Professional footballer. Analyse the term. They play football, and by definition they are paid for it. It is their profession, and automatically demands a degree of professionalism right? Wrong. In the same way rock stars in the 70’s were plied by the record companies with as many drugs and women as needed to keep them sated, footballers are so heavily mollycoddled; surrounded by cars, Gucci sunglasses and Girls Aloud members to the extent where they feel immortal and certainly not subject to the same rules and regulations that govern the rest of us. I realise I may sound a little jealous (I concede I have a soft spot for Ferraris) but it angers me that this particular demographic are not reprimanded heavily enough for their habitual displays of petulance. 

Let me put it in this way. I am a successful solicitor, I work a defence case, my client is found guilty, I smash up the bench and call the judge a c*nt. Consequently, I lose my job, my wife, my friends and my licence to practise law. Rightly so.
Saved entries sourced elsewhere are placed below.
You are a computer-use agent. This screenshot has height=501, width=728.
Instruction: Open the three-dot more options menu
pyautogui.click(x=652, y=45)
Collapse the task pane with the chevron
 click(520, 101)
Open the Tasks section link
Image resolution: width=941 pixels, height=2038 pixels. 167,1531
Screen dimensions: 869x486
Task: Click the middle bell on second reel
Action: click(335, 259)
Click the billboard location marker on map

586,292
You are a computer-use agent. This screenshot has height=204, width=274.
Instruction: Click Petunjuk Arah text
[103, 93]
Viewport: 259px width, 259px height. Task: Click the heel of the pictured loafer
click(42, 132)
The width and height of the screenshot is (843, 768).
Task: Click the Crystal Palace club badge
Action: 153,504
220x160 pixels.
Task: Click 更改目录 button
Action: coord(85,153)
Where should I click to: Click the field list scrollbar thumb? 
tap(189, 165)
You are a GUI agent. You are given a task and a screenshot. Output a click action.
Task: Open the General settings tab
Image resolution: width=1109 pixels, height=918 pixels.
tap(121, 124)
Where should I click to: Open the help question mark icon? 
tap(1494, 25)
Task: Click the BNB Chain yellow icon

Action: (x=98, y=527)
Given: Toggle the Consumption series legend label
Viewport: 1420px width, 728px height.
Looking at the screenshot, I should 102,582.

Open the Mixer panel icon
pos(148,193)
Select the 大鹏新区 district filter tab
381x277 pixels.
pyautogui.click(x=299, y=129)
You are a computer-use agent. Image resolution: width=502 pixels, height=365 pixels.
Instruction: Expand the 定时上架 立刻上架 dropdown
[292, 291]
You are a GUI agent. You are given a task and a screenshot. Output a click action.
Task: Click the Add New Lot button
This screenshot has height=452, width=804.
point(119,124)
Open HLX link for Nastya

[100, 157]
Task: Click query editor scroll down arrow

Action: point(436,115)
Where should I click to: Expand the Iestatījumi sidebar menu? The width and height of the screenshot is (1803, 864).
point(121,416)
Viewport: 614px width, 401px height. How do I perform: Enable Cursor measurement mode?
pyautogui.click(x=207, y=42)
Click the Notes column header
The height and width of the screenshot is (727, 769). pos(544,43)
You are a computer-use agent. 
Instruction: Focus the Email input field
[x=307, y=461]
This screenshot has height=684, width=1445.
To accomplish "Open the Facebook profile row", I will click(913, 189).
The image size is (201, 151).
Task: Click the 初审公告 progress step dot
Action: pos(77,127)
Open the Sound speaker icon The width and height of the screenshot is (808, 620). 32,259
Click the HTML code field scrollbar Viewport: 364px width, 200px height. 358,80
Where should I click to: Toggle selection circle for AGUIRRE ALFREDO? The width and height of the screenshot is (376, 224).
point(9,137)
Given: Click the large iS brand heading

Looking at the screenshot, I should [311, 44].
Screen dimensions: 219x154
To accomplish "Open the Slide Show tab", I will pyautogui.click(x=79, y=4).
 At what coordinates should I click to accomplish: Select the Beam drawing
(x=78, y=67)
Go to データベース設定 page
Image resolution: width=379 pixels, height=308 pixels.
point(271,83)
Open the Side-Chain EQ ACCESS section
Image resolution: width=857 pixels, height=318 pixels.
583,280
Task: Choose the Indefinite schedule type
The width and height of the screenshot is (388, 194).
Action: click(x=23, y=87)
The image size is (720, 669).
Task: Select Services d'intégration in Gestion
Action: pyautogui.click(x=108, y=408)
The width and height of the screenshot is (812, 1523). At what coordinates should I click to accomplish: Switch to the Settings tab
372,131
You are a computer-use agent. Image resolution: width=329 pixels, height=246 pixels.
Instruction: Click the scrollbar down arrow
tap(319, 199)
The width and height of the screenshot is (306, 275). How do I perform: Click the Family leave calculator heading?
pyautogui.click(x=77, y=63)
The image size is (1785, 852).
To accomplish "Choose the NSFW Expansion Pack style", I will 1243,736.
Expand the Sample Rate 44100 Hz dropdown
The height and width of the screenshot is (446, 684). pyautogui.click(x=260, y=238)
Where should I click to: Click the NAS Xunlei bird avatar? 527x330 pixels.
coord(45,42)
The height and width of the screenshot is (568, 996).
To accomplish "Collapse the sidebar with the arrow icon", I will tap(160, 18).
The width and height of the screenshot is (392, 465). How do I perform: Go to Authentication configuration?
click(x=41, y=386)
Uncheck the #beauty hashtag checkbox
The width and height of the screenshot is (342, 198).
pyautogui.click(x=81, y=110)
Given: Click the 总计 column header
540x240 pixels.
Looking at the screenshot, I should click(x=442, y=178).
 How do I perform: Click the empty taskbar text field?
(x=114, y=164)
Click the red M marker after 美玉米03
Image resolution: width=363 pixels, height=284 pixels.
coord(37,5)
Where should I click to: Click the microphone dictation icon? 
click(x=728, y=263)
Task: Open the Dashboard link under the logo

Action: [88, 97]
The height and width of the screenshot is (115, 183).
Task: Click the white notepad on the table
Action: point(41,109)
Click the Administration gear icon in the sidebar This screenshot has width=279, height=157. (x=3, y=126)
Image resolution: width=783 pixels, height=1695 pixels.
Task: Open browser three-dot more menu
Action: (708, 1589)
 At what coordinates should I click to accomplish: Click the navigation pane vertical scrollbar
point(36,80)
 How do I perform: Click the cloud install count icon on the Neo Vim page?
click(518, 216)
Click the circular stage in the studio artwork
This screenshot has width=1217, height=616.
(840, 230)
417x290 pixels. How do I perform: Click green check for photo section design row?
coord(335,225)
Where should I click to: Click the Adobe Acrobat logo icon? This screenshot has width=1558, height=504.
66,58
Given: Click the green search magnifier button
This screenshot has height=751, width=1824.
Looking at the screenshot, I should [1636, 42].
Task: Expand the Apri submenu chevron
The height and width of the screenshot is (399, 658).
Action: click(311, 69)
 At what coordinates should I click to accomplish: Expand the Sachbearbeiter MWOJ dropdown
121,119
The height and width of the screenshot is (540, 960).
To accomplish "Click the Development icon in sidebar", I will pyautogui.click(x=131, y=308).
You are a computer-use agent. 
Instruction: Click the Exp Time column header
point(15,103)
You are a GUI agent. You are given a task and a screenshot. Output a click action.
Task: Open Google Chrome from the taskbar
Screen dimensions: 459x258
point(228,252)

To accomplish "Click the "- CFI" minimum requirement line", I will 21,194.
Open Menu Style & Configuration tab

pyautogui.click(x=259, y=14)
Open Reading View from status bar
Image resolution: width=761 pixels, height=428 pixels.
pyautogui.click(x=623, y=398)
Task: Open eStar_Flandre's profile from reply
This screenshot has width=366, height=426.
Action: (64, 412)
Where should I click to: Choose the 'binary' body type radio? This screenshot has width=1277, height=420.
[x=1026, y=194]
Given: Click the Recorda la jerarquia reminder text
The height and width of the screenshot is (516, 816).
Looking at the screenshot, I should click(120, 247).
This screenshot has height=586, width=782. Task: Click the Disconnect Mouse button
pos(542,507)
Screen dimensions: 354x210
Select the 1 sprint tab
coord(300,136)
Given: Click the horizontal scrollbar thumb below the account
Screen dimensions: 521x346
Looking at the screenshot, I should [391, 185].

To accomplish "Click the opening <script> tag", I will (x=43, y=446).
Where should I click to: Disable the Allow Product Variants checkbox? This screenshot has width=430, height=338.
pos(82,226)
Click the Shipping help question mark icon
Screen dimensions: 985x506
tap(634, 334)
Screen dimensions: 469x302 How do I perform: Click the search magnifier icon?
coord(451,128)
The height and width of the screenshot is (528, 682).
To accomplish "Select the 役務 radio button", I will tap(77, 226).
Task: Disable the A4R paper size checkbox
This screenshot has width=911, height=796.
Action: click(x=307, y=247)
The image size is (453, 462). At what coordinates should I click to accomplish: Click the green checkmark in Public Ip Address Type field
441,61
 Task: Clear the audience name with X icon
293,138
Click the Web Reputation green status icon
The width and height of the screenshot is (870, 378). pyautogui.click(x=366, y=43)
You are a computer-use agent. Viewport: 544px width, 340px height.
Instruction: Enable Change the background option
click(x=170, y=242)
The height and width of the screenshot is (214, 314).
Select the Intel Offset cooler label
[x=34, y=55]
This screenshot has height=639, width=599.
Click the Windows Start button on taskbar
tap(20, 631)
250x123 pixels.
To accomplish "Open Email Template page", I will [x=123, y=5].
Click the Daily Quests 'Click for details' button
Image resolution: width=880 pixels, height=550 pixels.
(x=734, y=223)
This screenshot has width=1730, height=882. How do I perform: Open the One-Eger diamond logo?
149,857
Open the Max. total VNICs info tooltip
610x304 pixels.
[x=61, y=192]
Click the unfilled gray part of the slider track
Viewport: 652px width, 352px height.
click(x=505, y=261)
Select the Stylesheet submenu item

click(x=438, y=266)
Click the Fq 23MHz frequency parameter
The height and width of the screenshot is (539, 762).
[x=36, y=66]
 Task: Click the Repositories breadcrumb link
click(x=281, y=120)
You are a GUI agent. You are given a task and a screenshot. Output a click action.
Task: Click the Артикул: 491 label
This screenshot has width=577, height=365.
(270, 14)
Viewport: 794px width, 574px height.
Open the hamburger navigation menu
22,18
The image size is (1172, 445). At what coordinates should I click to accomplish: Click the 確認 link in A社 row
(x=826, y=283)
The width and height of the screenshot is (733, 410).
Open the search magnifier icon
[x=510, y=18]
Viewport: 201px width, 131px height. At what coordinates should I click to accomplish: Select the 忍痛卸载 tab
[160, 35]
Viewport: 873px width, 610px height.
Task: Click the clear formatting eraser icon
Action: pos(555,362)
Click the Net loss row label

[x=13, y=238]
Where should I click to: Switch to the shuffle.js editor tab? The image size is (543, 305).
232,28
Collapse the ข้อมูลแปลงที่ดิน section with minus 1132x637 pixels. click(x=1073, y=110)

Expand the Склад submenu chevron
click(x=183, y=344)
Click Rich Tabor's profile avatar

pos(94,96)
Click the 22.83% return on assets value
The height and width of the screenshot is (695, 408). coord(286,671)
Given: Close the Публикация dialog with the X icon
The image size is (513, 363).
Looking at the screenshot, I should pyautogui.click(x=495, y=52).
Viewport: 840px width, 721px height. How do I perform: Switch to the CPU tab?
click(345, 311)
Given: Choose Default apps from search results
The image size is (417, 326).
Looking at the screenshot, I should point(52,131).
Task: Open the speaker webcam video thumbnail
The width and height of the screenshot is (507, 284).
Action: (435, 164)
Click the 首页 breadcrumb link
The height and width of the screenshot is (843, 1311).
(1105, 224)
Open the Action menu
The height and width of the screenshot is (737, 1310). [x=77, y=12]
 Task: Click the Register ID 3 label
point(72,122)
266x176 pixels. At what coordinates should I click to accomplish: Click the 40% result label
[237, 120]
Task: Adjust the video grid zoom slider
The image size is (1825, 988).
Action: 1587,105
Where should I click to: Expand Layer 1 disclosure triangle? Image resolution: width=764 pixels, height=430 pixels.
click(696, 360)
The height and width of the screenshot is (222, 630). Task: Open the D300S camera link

I am a Premier League footballer, I get riled by the smug defender whose leg I tripped over (deliberately), I stamp on his legs to gain retribution, I call the referee a c*nt, I receive a yellow card, I finish the game, get fined a morning’s wages (£4000) and go home to my adoring model wife. Hardly seems fair does it? 

A case in point; though the incident was uniformly condemned, Eric Cantona received a mere one season ban for his attack on a fan at Selhurst Park. To put it into context, if a plumber attacked his customer in this way, it would probably have carried a five-year jail sentence as assault.

The exorbitant wages paid to players and the comparatively low fines for misbehaviour are also instrumental in promoting this behaviour amongst these young men. If I had the chance to punch a particular bloke from my office knowing full well that the most I would receive would be a ticking off and a 50 quid fine, I would take it, and probably every week. 

The intrinsic ego of the modern day footballer must be reigned in. The salaries must begin to be capped worldwide by FIFA, and referees and managers must take a harder line with offenders who persist with childish behaviour similar to what we saw at Chelsea last week., I haven’t the time. Professional football needs to start becoming exactly that, before it descends even further into pathetic childish pantomime.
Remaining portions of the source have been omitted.